**Problem description**
Below are some records. Copy every line in them that holds "agent".

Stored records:
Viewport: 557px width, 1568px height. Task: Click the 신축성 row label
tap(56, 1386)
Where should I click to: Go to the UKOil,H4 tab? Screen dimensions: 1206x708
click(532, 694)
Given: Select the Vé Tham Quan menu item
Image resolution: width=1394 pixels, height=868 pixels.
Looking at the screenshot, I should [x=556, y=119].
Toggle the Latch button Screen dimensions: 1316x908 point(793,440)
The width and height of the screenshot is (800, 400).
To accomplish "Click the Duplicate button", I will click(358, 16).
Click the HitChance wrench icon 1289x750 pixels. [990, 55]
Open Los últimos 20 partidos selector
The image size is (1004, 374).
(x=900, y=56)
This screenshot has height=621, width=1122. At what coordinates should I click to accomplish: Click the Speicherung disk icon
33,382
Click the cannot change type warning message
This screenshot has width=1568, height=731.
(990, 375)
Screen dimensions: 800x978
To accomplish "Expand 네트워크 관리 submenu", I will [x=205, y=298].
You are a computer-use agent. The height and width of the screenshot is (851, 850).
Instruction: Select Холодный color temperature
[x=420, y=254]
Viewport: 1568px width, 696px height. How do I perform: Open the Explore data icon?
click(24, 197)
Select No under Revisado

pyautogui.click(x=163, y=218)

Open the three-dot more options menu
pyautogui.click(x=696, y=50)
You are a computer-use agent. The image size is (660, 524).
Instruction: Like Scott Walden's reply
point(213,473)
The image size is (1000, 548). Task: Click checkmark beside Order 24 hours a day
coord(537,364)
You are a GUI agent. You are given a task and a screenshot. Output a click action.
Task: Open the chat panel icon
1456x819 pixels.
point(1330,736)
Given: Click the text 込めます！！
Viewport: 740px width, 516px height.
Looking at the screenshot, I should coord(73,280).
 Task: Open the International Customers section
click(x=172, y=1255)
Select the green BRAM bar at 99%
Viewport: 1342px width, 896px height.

**Answer to the exercise**
You are a computer-use agent. The height and width of the screenshot is (851, 850).
You are a computer-use agent. The image size is (660, 524).
You are a GUI agent. You are given a task and a screenshot. Output a click action.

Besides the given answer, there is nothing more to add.